**Problem**:
Please name the two people who developed the Street Data protocol, according to the text on teaching practices for addressing inequities.

**Page text**:
With all of this in mind, I thought it might be helpful for me to curate some of the most important teaching recommendations that have come through my platform for addressing inequities in schools. I feel confident that if you continue to implement these practices you will not only keep your job but will continue to help all of your students develop the skills they need to be successful in life, including those who have been historically marginalized.
Practice 1: Deep Listening
One of the most powerful ways to meet the needs of underserved students is to build in more time to listen to them. The Street Data protocol helps schools improve through a process that starts with what they call empathy interviews, one-on-one interviews with students about their experiences in that school. Shane Safir and Jamila Dugan, who developed the protocol, describe these short interviews as a powerful way to “identify and include the voices of those who may have never had a seat at the decision-making table but whose experiences and perspectives matter.”
Another way to do deep listening is through cogenerative dialogues, or cogens for short. Popularized by educator and author Chris Emdin and built into the Street Data protocol, these are informal conversations between a teacher and a small group of students with the goal of giving feedback to the teacher and co-generating a plan of action, often around a focused topic or set of questions.

**Data extract**:
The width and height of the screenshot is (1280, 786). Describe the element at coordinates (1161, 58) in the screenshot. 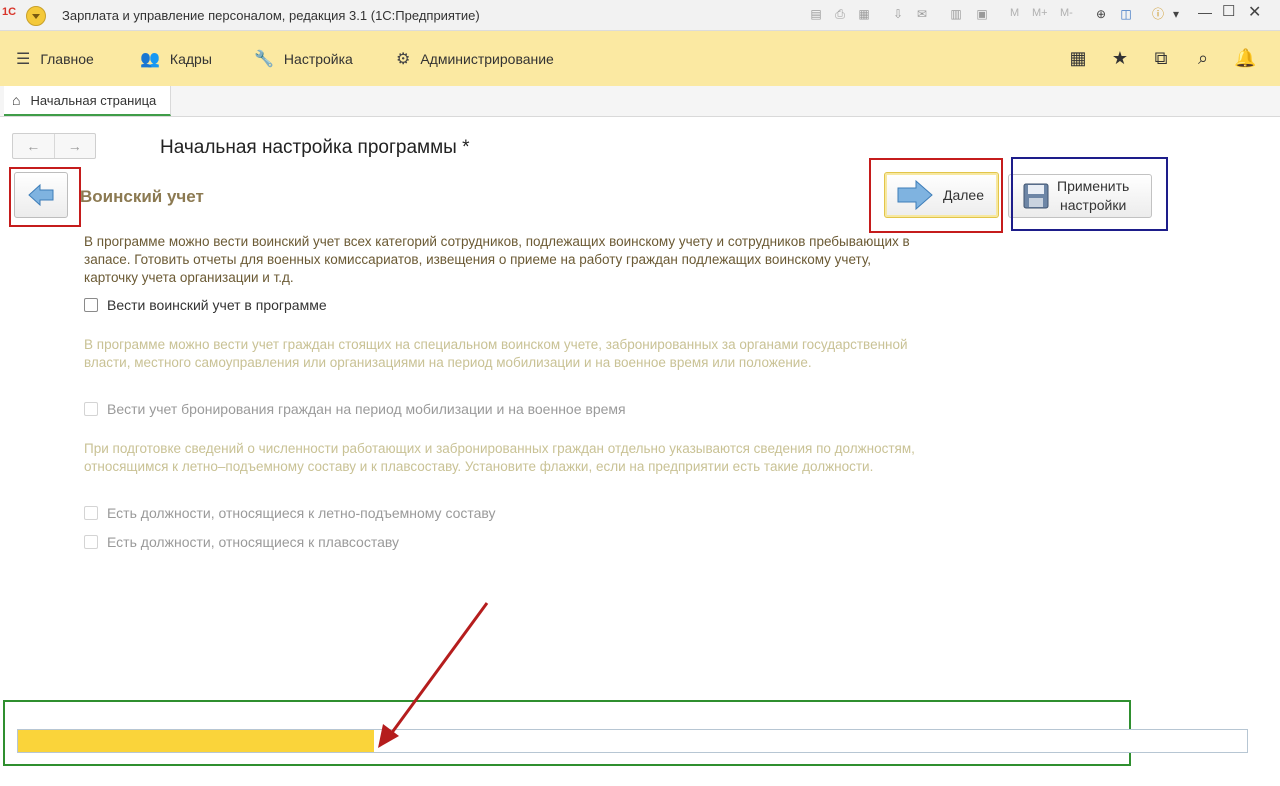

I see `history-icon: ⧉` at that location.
...
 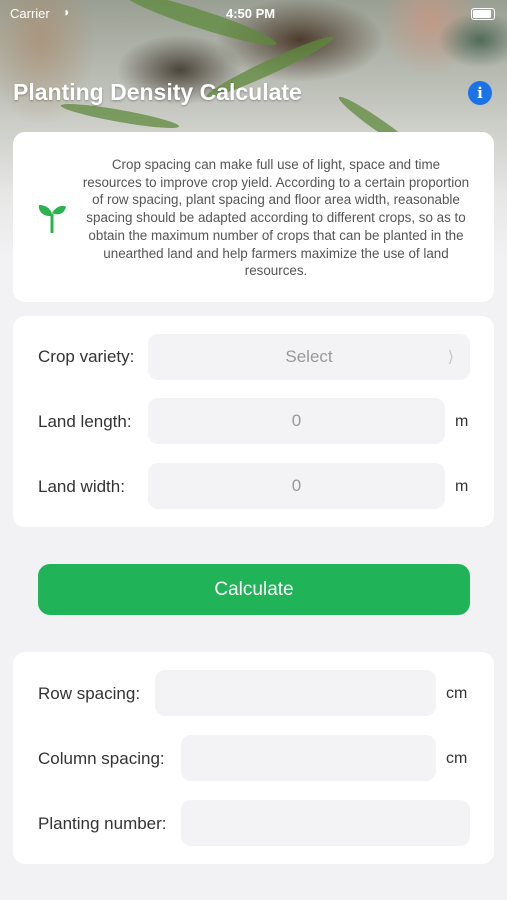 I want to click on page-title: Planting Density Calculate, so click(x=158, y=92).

**Response**:
Shane Safir and Jamila Dugan.